You’ve heard it a million times. If you want to maintain good health, as well as a svelte figure, it’s essential to cut the fat out of your diet. Too much fat, we’ve been told, is linked to obesity, diabetes, heart disease and stroke.
But now that view is changing and, instead, researchers are pointing to another macro-nutrient in our diet that may be to blame for our myriad health problems: carbohydrates.
In a study published in the Lancet, researchers found that study participants eating high quantities of carbohydrates had a nearly 30 percent higher risk of dying than people eating a low-carb diet, and that people eating a high-fat diet had a 23 percent lower chance of stroke during the study’s seven years of follow-up compared to those who ate a lower-fat diet.
So what gives? Does this mean the low-fat mantra we’ve heard for the last 40 years or so is wrong? The answer is possibly.
One problem is that when the link between fat and cholesterol and heart disease was first surfacing, the studies were based in North America, where people consume way more fat than those in other countries. So while excess fat in the diet may indeed play a role in health problems like heart disease, blindly replacing the fat with more carbohydrates, especially the processed kind, could be worse.
“Starchy foods like white bread, white rice, potato products, crackers and cookies digest quickly into glucose, raise insulin levels, program the body for excessive weight gain and increase risk for chronic disease,” explained Dr.
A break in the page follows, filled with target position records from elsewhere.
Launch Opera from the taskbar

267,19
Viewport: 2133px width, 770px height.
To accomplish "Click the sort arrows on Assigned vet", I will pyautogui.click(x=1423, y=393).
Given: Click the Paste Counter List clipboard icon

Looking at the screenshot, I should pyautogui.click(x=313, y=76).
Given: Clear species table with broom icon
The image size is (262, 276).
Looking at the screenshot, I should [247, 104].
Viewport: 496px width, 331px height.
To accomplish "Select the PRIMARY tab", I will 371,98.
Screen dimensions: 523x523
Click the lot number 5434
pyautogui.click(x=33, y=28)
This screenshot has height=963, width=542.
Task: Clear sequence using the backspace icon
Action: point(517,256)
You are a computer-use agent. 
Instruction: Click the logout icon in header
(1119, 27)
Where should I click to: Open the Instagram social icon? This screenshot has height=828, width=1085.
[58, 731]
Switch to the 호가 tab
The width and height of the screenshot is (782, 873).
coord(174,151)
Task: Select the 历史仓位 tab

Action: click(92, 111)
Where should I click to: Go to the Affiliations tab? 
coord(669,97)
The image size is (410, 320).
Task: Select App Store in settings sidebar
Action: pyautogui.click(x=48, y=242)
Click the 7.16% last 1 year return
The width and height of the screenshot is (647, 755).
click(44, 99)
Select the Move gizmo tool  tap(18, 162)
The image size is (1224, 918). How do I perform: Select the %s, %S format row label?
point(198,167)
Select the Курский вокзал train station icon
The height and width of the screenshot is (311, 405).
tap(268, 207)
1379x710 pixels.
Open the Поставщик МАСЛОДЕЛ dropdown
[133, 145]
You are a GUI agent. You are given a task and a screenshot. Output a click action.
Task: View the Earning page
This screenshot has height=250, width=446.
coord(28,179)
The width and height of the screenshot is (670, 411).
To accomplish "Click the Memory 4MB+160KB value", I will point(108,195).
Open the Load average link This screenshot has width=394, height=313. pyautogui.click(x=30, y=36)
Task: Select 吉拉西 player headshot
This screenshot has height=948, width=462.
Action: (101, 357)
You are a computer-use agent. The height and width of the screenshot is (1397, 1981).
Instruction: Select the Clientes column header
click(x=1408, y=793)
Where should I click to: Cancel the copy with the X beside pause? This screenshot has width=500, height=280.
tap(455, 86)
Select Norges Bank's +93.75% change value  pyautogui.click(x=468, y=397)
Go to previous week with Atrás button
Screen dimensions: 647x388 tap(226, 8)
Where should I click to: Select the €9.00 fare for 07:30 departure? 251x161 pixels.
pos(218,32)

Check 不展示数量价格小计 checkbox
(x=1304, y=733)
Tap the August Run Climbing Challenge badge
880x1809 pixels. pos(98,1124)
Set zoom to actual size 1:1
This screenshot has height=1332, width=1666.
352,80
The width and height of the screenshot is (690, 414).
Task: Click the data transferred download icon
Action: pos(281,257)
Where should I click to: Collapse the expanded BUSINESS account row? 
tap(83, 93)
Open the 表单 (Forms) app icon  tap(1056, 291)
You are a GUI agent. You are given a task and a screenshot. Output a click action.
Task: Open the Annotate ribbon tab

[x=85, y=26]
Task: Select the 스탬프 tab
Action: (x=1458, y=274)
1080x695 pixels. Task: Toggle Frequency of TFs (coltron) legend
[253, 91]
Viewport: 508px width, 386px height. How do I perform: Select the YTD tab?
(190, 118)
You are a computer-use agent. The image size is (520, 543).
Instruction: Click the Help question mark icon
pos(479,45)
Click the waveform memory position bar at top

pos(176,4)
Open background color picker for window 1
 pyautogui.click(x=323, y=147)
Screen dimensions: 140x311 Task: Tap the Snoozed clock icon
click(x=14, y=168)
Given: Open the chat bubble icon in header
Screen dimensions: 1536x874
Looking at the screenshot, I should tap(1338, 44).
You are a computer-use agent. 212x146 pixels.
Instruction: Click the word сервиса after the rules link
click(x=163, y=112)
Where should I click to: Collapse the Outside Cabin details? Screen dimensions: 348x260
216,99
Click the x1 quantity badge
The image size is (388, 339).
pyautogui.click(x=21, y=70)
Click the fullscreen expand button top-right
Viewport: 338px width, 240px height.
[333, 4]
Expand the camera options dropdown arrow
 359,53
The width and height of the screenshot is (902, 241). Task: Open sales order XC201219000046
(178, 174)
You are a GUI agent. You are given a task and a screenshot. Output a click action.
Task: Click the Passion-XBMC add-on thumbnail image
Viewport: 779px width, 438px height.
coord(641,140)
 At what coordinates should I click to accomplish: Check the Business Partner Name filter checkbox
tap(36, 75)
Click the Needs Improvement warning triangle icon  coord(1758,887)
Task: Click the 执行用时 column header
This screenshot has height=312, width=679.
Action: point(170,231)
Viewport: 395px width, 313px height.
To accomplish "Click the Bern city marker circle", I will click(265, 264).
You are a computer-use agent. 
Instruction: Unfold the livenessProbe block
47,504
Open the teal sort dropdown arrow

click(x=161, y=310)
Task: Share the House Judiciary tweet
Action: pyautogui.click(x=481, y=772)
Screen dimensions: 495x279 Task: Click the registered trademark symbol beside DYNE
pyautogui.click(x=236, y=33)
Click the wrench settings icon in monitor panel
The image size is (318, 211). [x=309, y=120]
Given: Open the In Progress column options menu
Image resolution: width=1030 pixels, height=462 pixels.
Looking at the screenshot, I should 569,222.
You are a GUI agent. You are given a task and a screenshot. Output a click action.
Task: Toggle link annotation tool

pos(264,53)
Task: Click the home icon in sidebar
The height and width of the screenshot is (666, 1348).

David Ludwig, a professor in the Department of Nutrition at Harvard T.H. Chan School of Public Health, and director of the New Balance Foundation Obesity Prevention Center at Boston Children’s Hospital.
Other experts are quick to point out that we shouldn’t ban all carbs from our diet, as rich carbohydrate sources like fresh fruits and vegetables and whole grains offer beneficial fiber, minerals and vitamins.
“For example, eating a healthy carb like an apple is more nutrient dense and better for you than eating a bag of processed potato chips,” Bethany O’Dea, a cardiothoracic dietitian with Lenox Hill Hospital in New York City, told CBS News.